Townhall small group

The Future Earth Finland organized a Future Earth Townhall meeting which gathered over 60 participants to discuss global change research priorities in Finland on May 26 at Eurooppasali, Helsinki. The participants represented different fields of science from universities and research institutes and stakeholders from ministries, private companies, and interest group organizations and NGOs. Keynote speakers included Professor Heinz Gutscher from Future Earth Science Committee and chanchellor Kari Raivio from the Future Earth Engagement Committee. You can read below key insights from the discussions. The complete discussion summary as well as the presentations can be found at event webpage.

Integrated approach to interlinked challenges: Understanding the big picture of global challenges is of utmost importance. Global environmental and societal challenges are systemic and interlinked and should be approached from an integrated perspective. Global-local dynamics are also a key aspect since local actions have global consequences and vice versa.
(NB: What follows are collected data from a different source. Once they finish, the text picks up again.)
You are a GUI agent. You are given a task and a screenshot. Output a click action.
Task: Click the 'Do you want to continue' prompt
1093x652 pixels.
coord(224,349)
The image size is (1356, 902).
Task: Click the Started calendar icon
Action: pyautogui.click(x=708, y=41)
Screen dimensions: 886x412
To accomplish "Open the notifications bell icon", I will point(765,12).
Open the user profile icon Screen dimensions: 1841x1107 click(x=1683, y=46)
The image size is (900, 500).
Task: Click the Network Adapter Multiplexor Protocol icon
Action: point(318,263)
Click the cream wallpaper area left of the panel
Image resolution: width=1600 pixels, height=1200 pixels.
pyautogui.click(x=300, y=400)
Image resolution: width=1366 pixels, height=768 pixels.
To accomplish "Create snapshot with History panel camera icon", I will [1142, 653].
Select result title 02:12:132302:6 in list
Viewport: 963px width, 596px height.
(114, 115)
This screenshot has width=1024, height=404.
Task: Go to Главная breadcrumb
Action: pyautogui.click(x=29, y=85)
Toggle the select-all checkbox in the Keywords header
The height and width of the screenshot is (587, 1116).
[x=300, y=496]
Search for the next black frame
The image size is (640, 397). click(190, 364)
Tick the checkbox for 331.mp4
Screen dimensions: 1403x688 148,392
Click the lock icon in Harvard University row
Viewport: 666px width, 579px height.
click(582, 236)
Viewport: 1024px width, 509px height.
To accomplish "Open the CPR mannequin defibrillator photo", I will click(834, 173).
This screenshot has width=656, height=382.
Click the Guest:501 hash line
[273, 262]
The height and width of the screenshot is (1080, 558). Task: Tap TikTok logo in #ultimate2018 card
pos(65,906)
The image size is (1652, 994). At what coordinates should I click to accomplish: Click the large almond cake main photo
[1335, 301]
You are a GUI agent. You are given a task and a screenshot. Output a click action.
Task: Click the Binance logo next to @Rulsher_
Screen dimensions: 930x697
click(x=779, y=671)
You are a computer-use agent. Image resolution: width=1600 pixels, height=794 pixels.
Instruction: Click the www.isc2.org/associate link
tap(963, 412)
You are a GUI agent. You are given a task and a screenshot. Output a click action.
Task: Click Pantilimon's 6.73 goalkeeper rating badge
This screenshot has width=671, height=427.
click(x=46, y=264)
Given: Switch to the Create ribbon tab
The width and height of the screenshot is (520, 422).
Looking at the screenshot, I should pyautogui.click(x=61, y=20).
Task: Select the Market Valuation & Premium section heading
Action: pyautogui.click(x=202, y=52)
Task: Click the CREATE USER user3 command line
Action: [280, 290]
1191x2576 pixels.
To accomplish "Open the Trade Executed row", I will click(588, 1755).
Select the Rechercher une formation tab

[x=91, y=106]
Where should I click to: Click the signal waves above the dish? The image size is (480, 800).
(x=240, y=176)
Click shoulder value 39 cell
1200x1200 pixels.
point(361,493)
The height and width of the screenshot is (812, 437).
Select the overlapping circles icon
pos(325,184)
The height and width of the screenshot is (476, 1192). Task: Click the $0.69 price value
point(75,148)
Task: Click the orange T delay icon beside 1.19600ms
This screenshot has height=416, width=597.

Finland should be positioned in a global context:The global change challenges we face are global in nature and their effects in different parts of the world can be unpredictable. Thinking about the challenges solely from a Finnish perspective is not fruitful in the long run. In addition to national interests, we should embrace global responsibility: part of Finnish research efforts should be allocated where problems are the most pressing, often outside our own borders.

Topical global change challenges from Finnish perspective: Baltic Sea, sustainable energy policy and urban-rural dynamics:Future conditions of the Baltic Sea (e.g. storms, coastal erosion, future ice-free Baltic Sea, phosphorus cycle) and the challenge to find economically viable solutions for its management will affect Finland in many ways. Finland is also lagging behind in the transition towards renewable energy sources. Finland’s target to become carbon neutral by 2050 requires substantial changes to energy policy and to production and transfer systems.This is linked to the strong urbanization that is changing Finnish lifestyles, work, and mobility, and a pressing question is whether to develop the urban way of life further or take steps to keep the whole country populated. Finally, other challenges recognized were related to the Arctic, sustainable consumption, aging societies, and transforming the aging Finnish society into one more sympathetic toward global immigration.

“Gatekeepers” of sustainable development in Finland: Civil society, scientific community, governance, regional actors, private sector, and media are among the most important ‘gatekeepers’ of global change adaptation/mitigation: phenomena or groups in key positions to enable or inhibit sustainable development in Finland. In particular, many sustainability questions are linked to cities.

How to manage complexity? Understanding the phenomenon of global change as a whole should always be the starting point. Although scientific excellence in different fields lays the basis for interdisciplinary understanding, too deep a specialisation can lead to problems when people from different disciplines and from different backgrounds cannot properly communicate with each other and do not have sufficient incentives to do so.

From understanding to solutions: Research should be co-designed with the stakeholders of scientific knowledge. Involvement of private, public and civic sectors from all levels (local, regional and national) is crucial in order to ensure maximum societal impact. However, scientists need support and guidance in co-design methods from fields that already have more experience. Moreover, effective research co-design requires more understanding and training on participatory methods.

Funding directs and supports global change research: Global change research requires a new, long-term funding strategy and a strong institutional setting. We need both funding for basic research and novel risky ideas as well as funding for strategic (government-driven) research. National funding programs should collaborate and frame research questions and funding programs together to support international global change research following the example of, for instance, JPIs and ERA-NETs. In Finland, the biggest research councils and private foundations should look for opportunities to collaborate. Collaboration with business and industry is also an important way to seek for new ways of funding global change research.

Community for global change researchers and stakeholders. Developing a grass-root community of global change researchers and users of research for sharing ideas, insights, and results is crucial. Joint platforms for information and data sharing would be a great step forward.

Future Earth Townhal was supported by University of Helsinki (Department of Physics, Division of Atmospheric Sciences), Maj and Tor Nessling Foundation, Council of Finnish Academies, and PE2020 Public Engagement Innovations for Horizon 2020.